La réglementation environnementale

La réglementation environnementale en Nouvelle-Calédonie relève de la compétence des provinces.

Depuis 2009, nous disposons en Nouvelle-Calédonie de Codes de l’Environnement pour les provinces Nord et Sud. Pour la province des Iles Loyauté, dans l’attente de la parution d’un Code de l’Environnement, des textes spécifiques réglementent la gestion des ressources et espaces naturels, les ICPE, les déchets, l’assainissement des eaux usées, etc.

Les Codes régissent ainsi :

  • La protection du patrimoine naturel (aires protégées, espèces envahissantes, etc.)
  • La gestion des ressources naturelles (coupe de bois, chasse, pêche, carrières)
  • La prévention des pollutions et des nuisances (ICPE, déchets, pollutions divers, défrichements)

Les administrations concernées :

  • Province Sud : Direction de l’Environnement (DENV)
  • Province Nord : Direction du Développement Economique et de l’Environnement (DDEE)
  • Province des Iles : Service Environnement de la Direction de l’Equipement et de l’Aménagement

Télécharger la réglementation environnementale de la province des Iles Loyauté ici
Télécharger les Codes de l'environnement des deux autres provinces :


Les Installations Classées pour la Protection de l'Environnement

Qu'est-ce qu'une ICPE ?

Il s'agit d'une installation qui peut présenter des dangers ou des inconvénients pour :

  • la commodité du voisinage,
  • la santé, la sécurité, la salubrité publiques,
  • l’agriculture,
  • la protection de la nature et de l’environnement,
  • la conservation des sites et monuments.

Une nomenclature définit deux seuils qui commandent le statut administratif de l’installation : la déclaration et l’autorisation.

Votre entreprise est-elle une ICPE ?

La liste qui suit n’est pas exhaustive, mais présente les principales activités concernées par la réglementation ICPE :

  • métiers de l'automobile
  • entretien et réparation navale
  • imprimerie-photographie
  • laveries – blanchisseries – teintureries
  • métiers de bouche (atelier de préparation ou conservation des denrées alimentaires, production d’alcools de bouche)
  • travail des métaux
  • travail du bois
  • peinture
  • traitement de surface de matériaux / polissage
  • travail de la pierre ou autres minéraux
  • fonderie
  • savons et huiles essentielles
  • déchets et engrais

Quelles sont les règlementations applicables ?
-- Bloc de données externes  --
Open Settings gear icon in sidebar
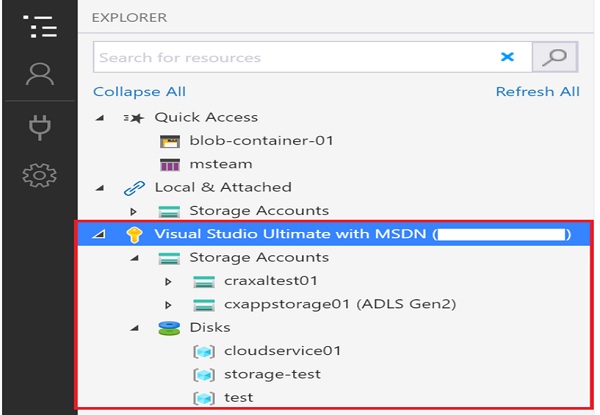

Des textes généraux réglementent le contexte général de tous les types d’Installations Classées. Ils définissent les procédures susceptibles d’être mises en œuvre au cours de la vie d’une installation classée : demande d’autorisation, déclaration, modifications, changement d’exploitant, cessation d’activité, mise en demeure de régularisation, mise en consignation financière, suspension de fonctionnement, fermeture, suppression, contrôles et sanctions.

Ils présentent également la nomenclature des ICPE permettant de définir quels sont les produits et activités classés ICPE, dispositions particulières pour les installations soumises à autorisation et celles soumises à déclaration.

Ces textes sont les suivants :

  • en province Sud : Code de l’Environnement de la province Sud (2009), livre IV, titre I, modifié
  • en province Nord : Code de l’Environnement de la province Nord (2009), livre IV, titre I
  • en province des Iles : délibération n°90-65/API du 20 juillet 1990 relative aux ICPE

Il existe également des textes particuliers selon les secteurs d’activités : il s’agit de « délibérations-type » réglementant plus spécifiquement certaines activités soumises à déclaration. Les installations soumises à autorisation font l’objet d’un arrêté d’autorisation d’exploiter nominatif, réglementant spécifiquement le site concerné. Les produits et activités classés « ICPE » sont définis par une nomenclature regroupant environ 400 rubriques.

Attention !
Quel que soit le régime (déclaration ou autorisation) qui vous concerne, vous devez effectuer des démarches avant le démarrage de l'activité, ou sans délai dans le cadre d’une régularisation d’activité existante.

Pour plus d'infos téléchargez la fiche récapitulative ICPE : 

La réglementation de la santé et la sécurité au travail

La réglementation de la Santé et la Sécurité du Travail relève de la compétence du Gouvernement de la Nouvelle-Calédonie et est intégrée dans un chapitre spécifique au Code du Travail, applicable également aux travailleurs indépendants.

Un recueil des principaux textes réglementaires a été édité en 2010 par le Gouvernement (disponible à la vente auprès de la Direction du Travail et de l’Emploi et consultable à la Chambre de métiers et de l’artisanat, à l’Espace Communication).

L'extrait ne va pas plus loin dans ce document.